Oral
in
Workshop: Evaluating Evaluations: Examining Best Practices for Measuring Broader Impacts of Generative AI
(Mis)use of nude images in machine learning research
Arshia Arya · Princessa Cintaqia · Deepak Kumar · Allison McDonald · Lucy Qin · Elissa Redmiles
Keywords: [ nudity detection ] [ data collection ] [ image-based sexual abuse ] [ ethics ]

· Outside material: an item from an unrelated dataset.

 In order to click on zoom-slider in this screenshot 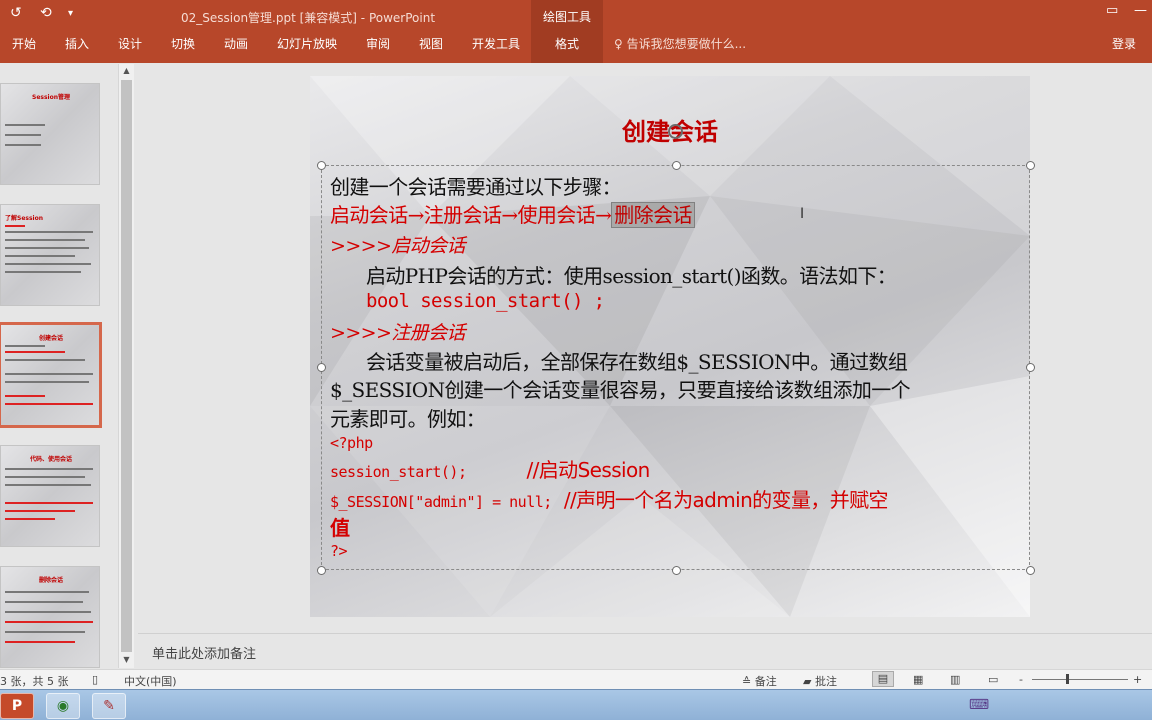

Nudity detection is a task that has been studied by researchers for decades. In order to do this work, researchers need datasets of nude content for training, testing, and benchmarking their nudity detection algorithms. To assemble these datasets, prior work indicates that researchers typically scrape images from the internet or use existing datasets of nude images. While this practice is common for assembling datasets for general image-recognition tasks, nude images are particularly sensitive. In addition, the nonconsensual collection and distribution of nude images is a common form of image-based sexual abuse, a category of technology-facilitated sexual violence. Our team is conducting ongoing work that investigates the use of nude datasets in machine learning and computer vision research. Based on our initial results we identify several ethical challenges. In this provocation, we aim to raise questions for researchers considering work in this space to evaluate at the start of their projects and prior to dataset collection.